> Items from a dataset

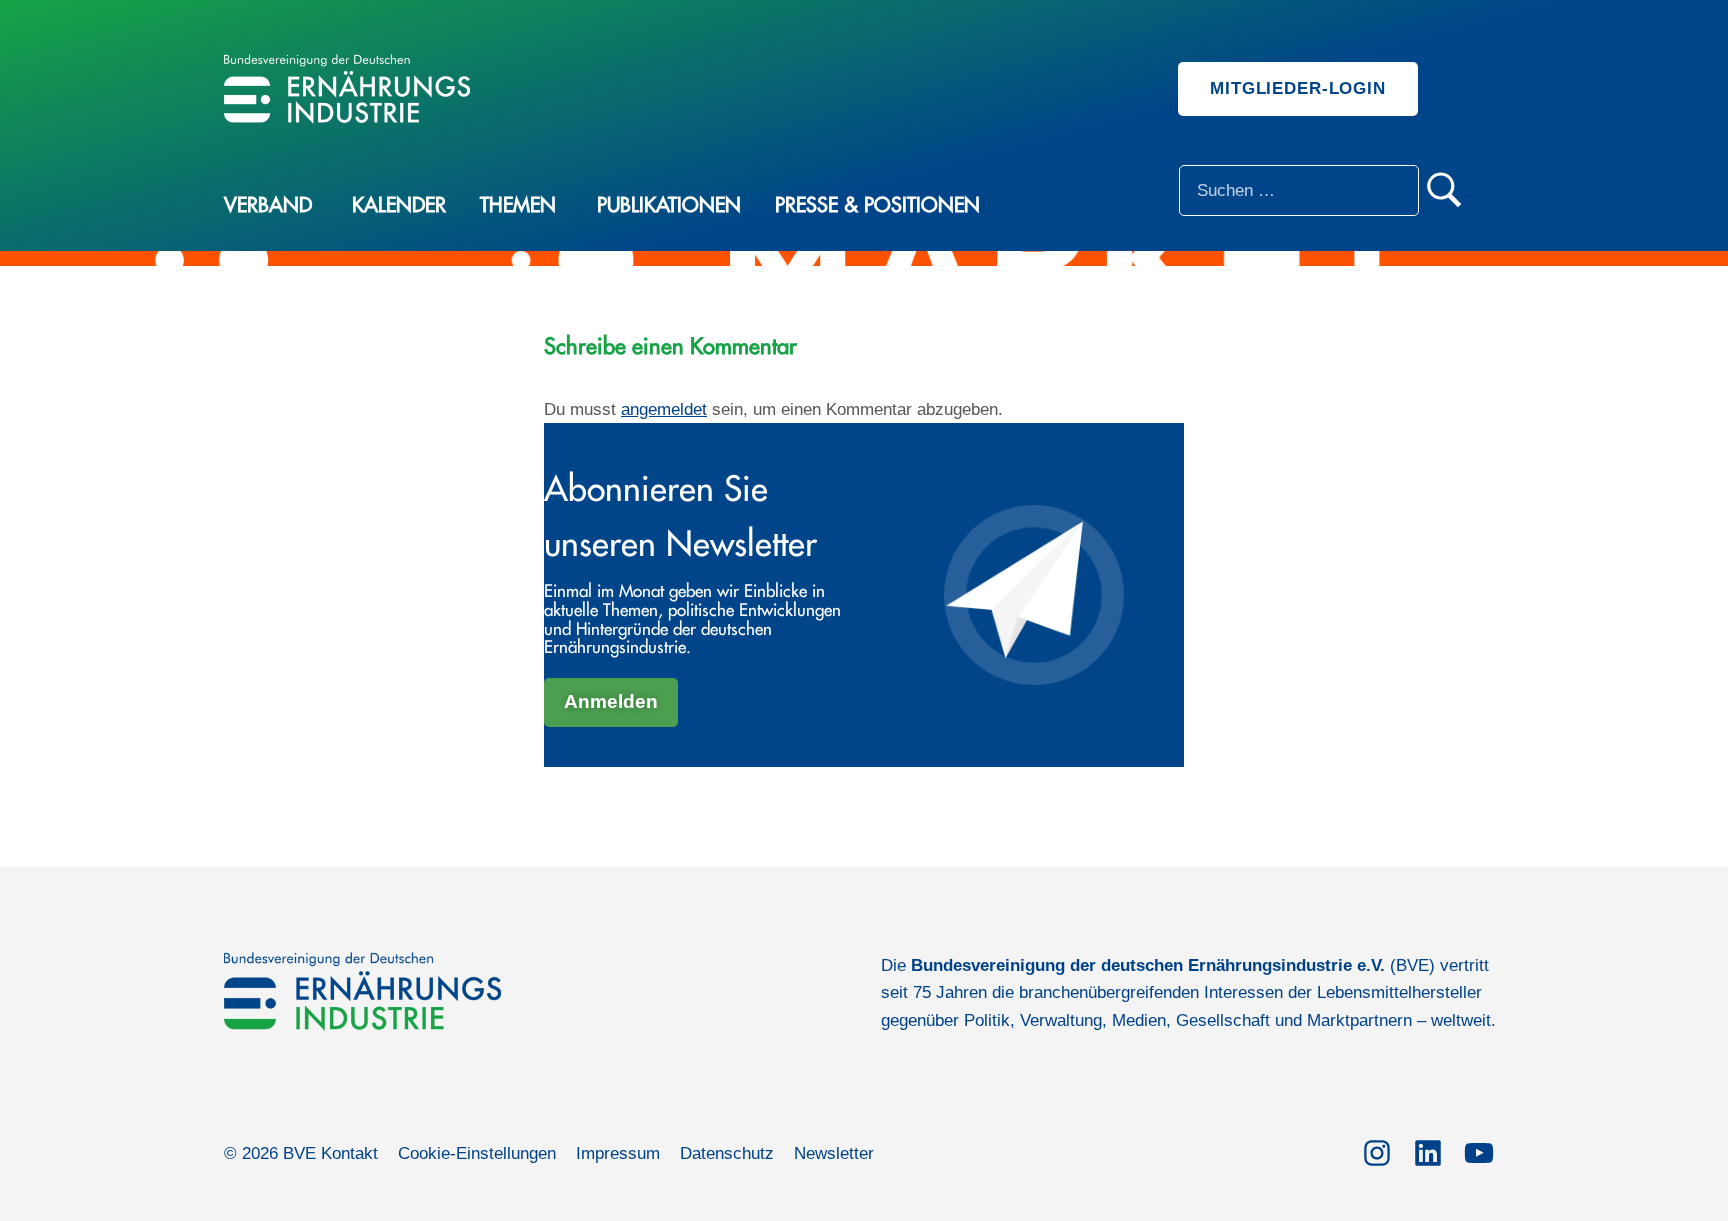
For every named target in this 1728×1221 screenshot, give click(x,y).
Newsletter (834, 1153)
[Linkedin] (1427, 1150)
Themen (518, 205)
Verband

> Your goal
The reply should repeat the data in full, exactly as given, and contain no pictures.

> Response area
For every named target in this 1728×1221 screenshot, give click(x,y).
Newsletter (834, 1153)
[Linkedin] (1427, 1150)
Themen (518, 205)
Verband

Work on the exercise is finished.